To err is human, so GenAI errors may simply be a sign of an imperfect, almost human-like, technology. Still, whether generated by humans or AI, errors are always a good thing to avoid.
GenAI errors aren’t just frequent, but common, warns Matt Aslett, director of research, analytics, and data with technology research and advisory firm ISG. “Anyone using GenAI, either personally or professionally, should be aware that GenAI models are designed to produce a realistic replication of the content on which they have been trained, rather than a factual representation,” he observes in an email interview.
Large language models (LLMs), for example, are trained to generate written content that’s grammatically valid, based on the statistical predictability of the next word in a sentence, Aslett explains. “LLMs have no semantic understanding of the words generated,” he notes. “As such, there’s no guarantee that the content generated will be factually accurate.”

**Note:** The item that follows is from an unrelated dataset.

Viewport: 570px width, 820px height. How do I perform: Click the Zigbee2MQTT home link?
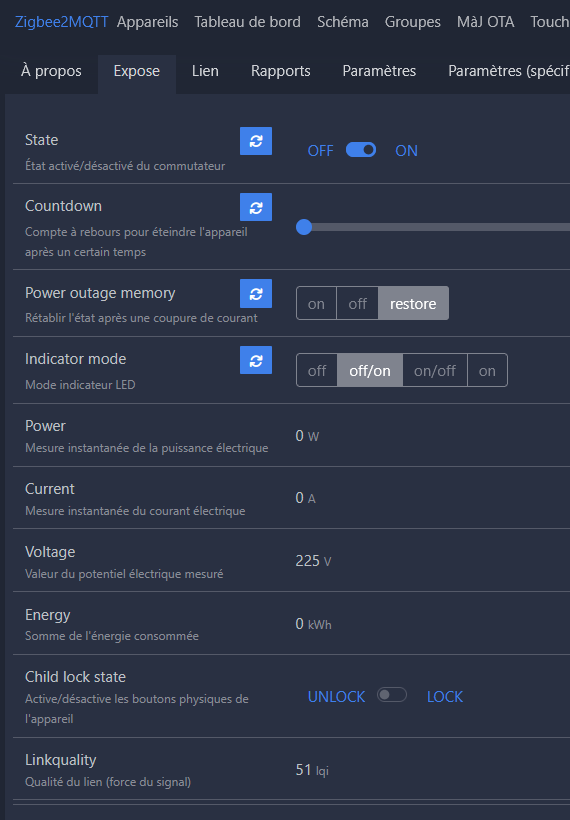[62, 22]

GenAI and large language models have an uncanny ability to sound very accurate, confident, and knowledgeable, says Mike Miller, a senior principal product leader at Amazon Web Services. “They can sound eloquent and converse in language that feels authentic,” he observes in an online interview. “Catching errors from GenAI can be difficult, because if you ask GenAI how it came up with an answer, it might give you a reasonable-sounding explanation that could still be made up or false.”
Embrace Verification
GenAI models should never be used in isolation, Aslett advises. “Users should always verify the factual accuracy of both the content generated by GenAI and its cited sources, which could also be a fabrication.”
Individuals must ultimately rely on their own knowledge to assess the accuracy of content produced by GenAI and identify errors, Aslett says. Enterprises, meanwhile, can apply validation models to assess a GenAI model’s output and then compare the content against approved data and information sources to identify likely errors.
GenAI mistakes can be addressed in several ways, says Satish Shenoy, global vice president, technology alliances and GenAI at business process automation firm SS&C Blue Prism. “These techniques vary, including logging and auditing to predictive debugging to using LLMs as a judge, or even placing a human-in-the-loop,” he states in an email interview. “Governance and guardrail frameworks are also being used in conjunction with the LLMs to catch generative AI errors.”
Danger Ahead
Given GenAI’s inherent lack of accuracy, decisions should never be based solely on its output, Aslett says. “There’s a risk that could result in an organization making costly business decisions based on erroneous information.” Additionally, enterprises disseminating insights generated by GenAI run the risk of regulatory fines and reputational damage if the information proves to be inaccurate.
There are many examples of GenAI errors, Aslett observes, For example, Air Canada’s chatbot providing a customer with inaccurate information. He also notes that lawyers have been fined for submitting court filings incorporating inaccurate information, such as citing legal cases that never existed.
Improving Accuracy
The best approach to improving GenAI accuracy is by adopting a variety of processes, Aslett advises. “This could include training a model on its own data and information, although that’s potentially costly in terms of training and maintaining the model,” he says. Another approach is prompt engineering, in which a user instructs the model to use only specific data or information when generating its response. “This is a short-term solution that only applies to the individual prompt as the additional information is not retained by the model,” he cautions.
Miller advises using automated reasoning, a scientific discipline that leverages mathematics and logic to prove theorems or facts. “We use automated reasoning to generate policies or procedures and guidelines,” he says. “Automated reasoning provides higher confidence in correctness than traditional testing methods, although it still depends on underlying assumptions about component behaviors and environmental models.”
Once a GenAI error has been detected, begin tracing the problem, Shenoy suggests. Start by analyzing the error and the potential factors that led to its occurrence. “Fixing the model could involve tuning or training it,” he notes. In some instances, the model may need to be tweaked. “It’s also important to bolster any governance and control frameworks that are in place to minimize errors from slipping through the cracks.” Additionally, to avoid future errors, it may be necessary to test the data and the process involved. “If humans are involved in any part of the process, they should also be trained.”
Correctness Counts
Checking GenAI for correctness is essential since it allows enterprises and customers in various industries to use AI in applications where safety, financial, or health information is provided to customers, Shenoy says.